Start of Block

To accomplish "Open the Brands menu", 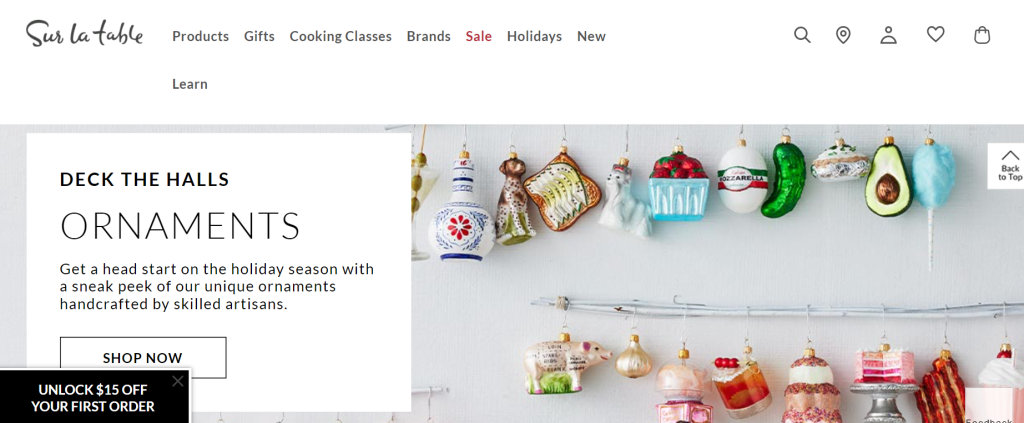I will [x=428, y=37].
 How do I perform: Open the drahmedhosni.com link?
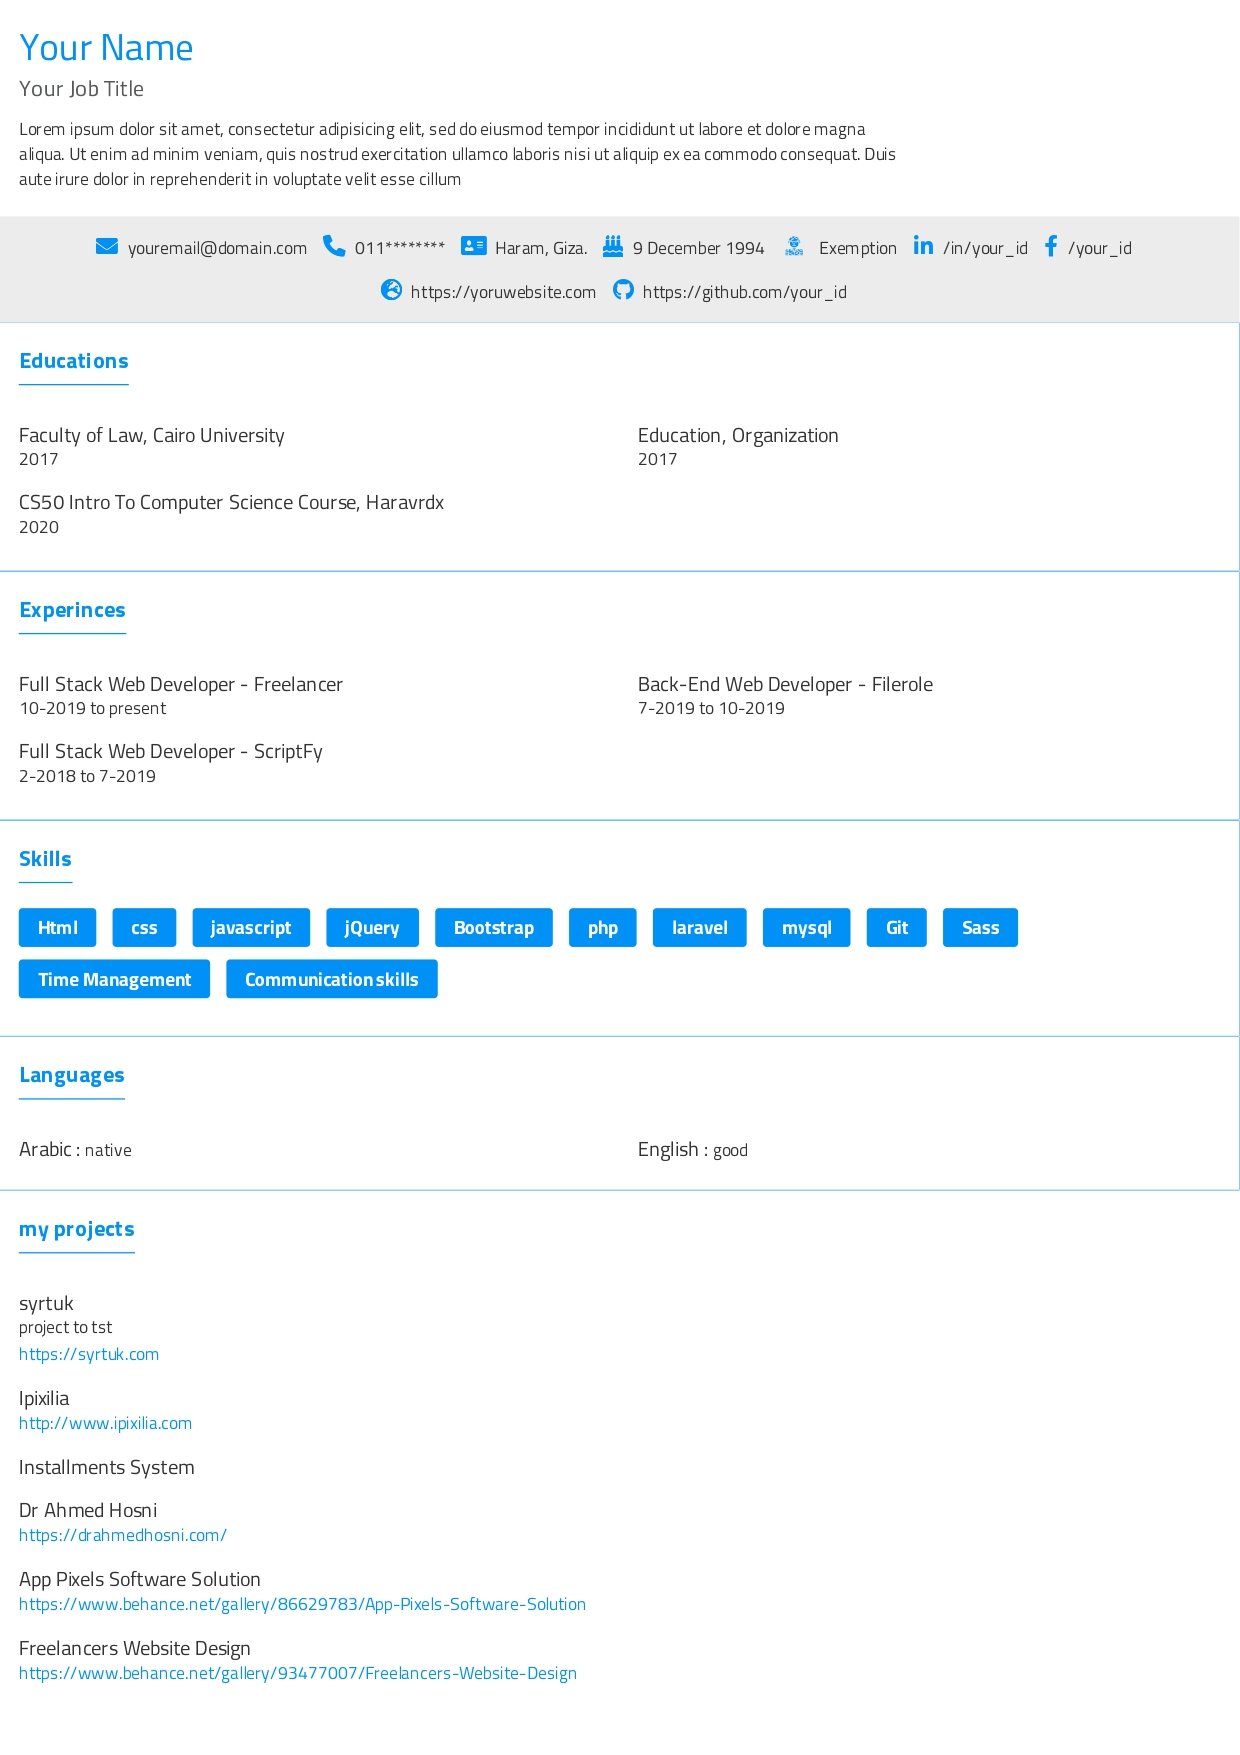(123, 1535)
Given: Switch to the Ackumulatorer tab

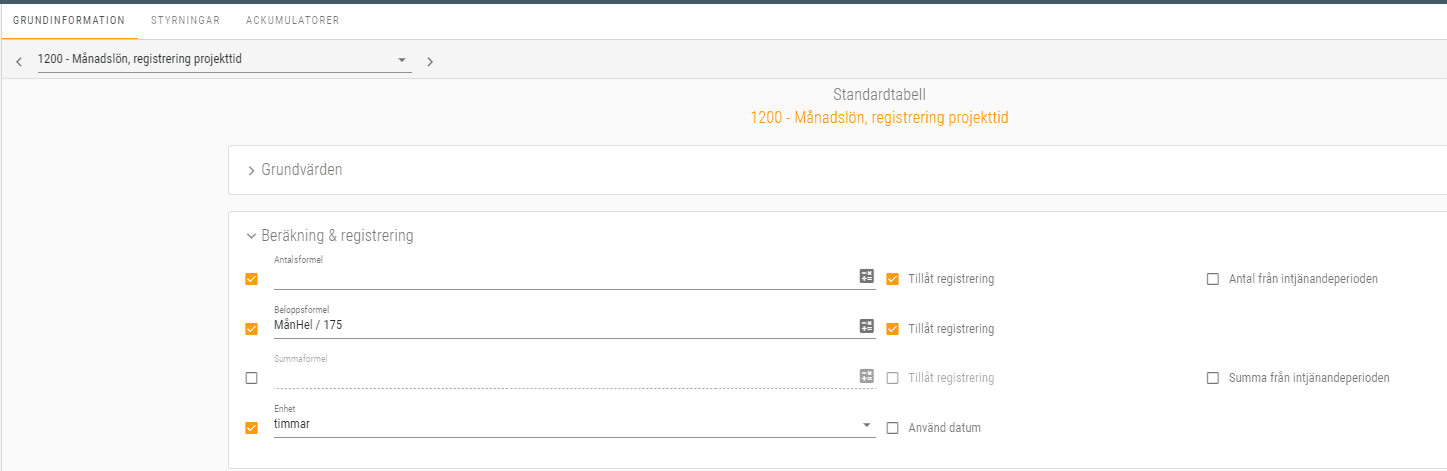Looking at the screenshot, I should point(292,20).
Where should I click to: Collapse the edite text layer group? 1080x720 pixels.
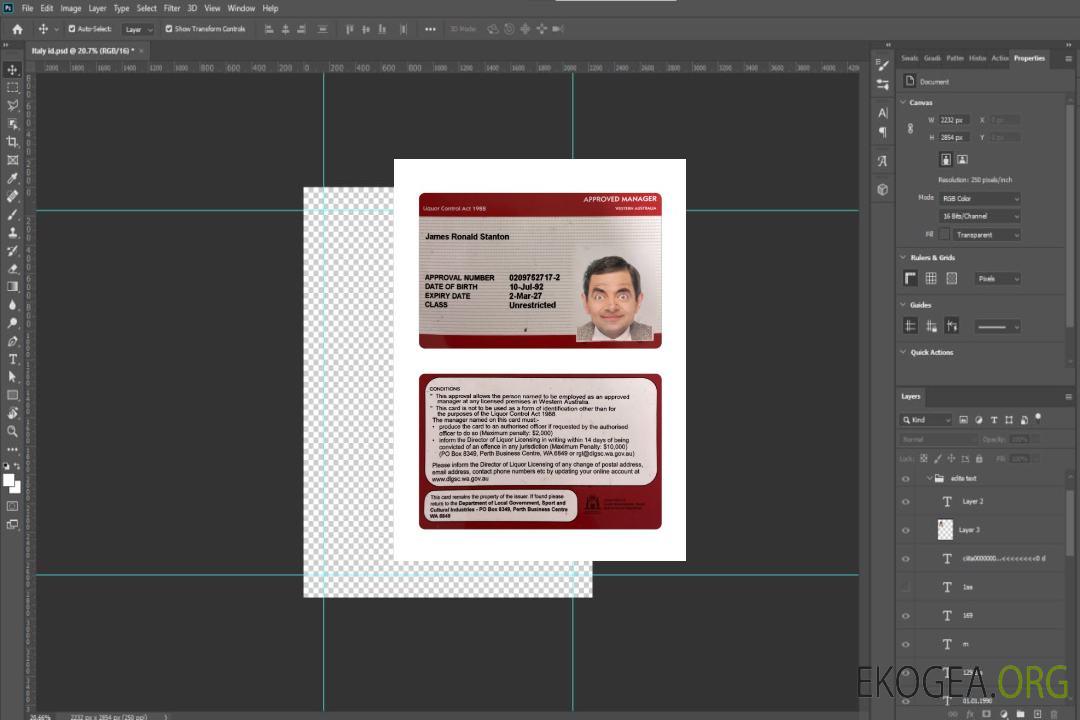tap(928, 479)
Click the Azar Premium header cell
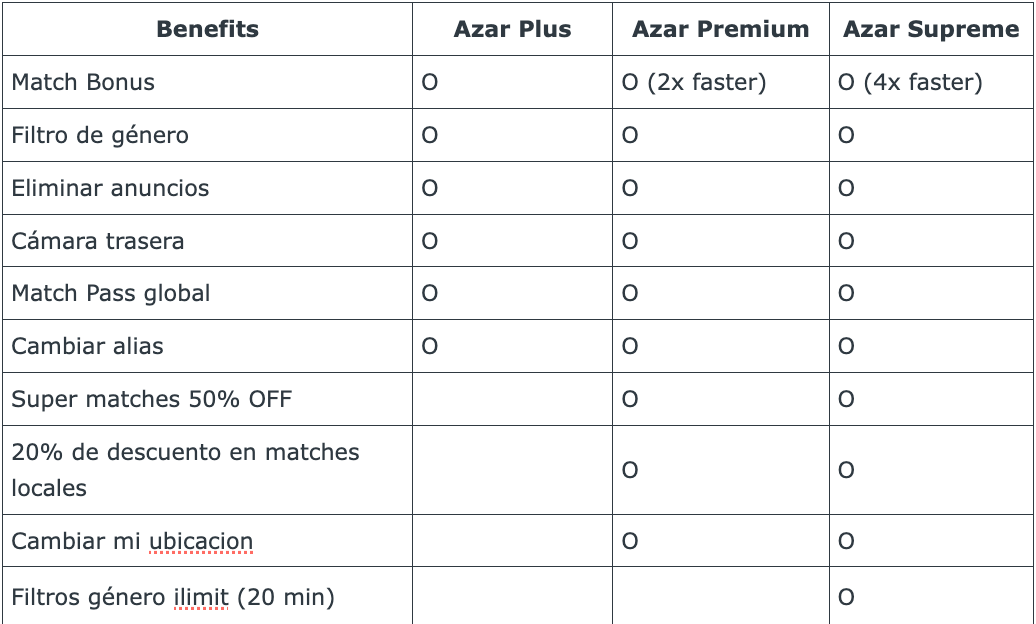This screenshot has width=1036, height=624. tap(720, 29)
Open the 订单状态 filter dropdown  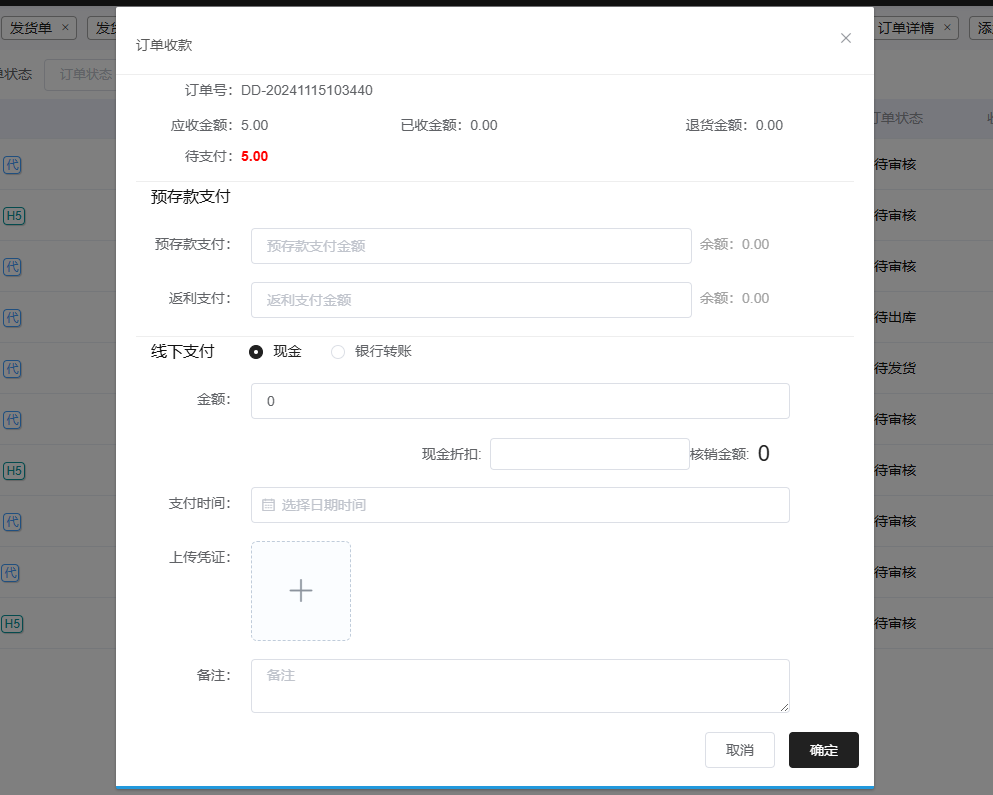[82, 75]
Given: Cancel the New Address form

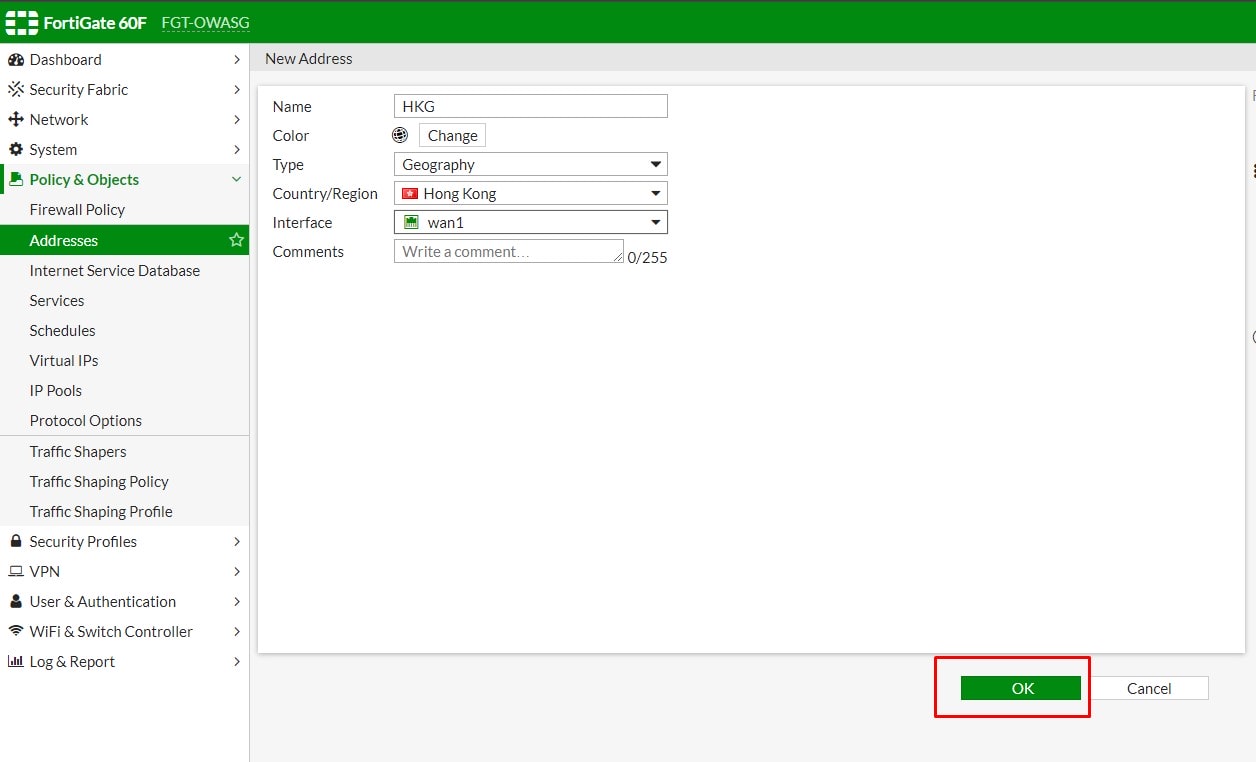Looking at the screenshot, I should (x=1148, y=688).
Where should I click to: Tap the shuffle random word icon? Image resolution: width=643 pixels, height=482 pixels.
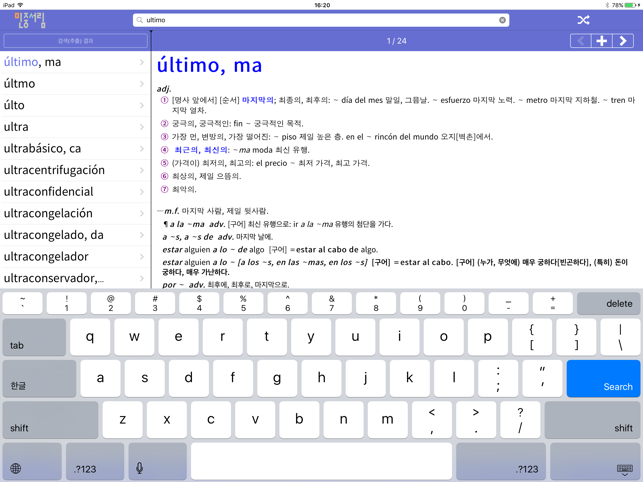coord(583,20)
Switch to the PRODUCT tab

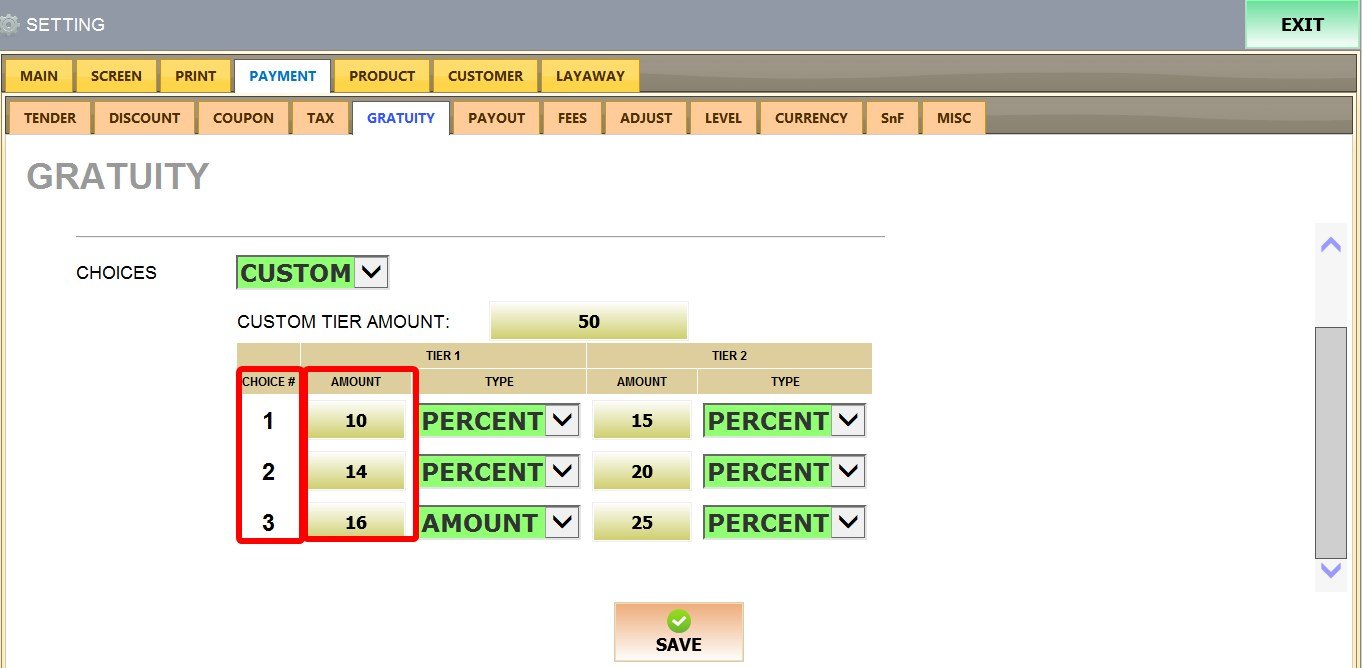click(382, 76)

End of Block

Please output exactly the lines from the line containing "Given: Cancel the New Address form" through the last line of the records above, both included, and leave out any pictures.

**Your response:**
Given: Cancel the New Address form

Looking at the screenshot, I should (x=1148, y=688).
Where should I click to: Tap the shuffle random word icon? Image resolution: width=643 pixels, height=482 pixels.
coord(583,20)
Switch to the PRODUCT tab

click(382, 76)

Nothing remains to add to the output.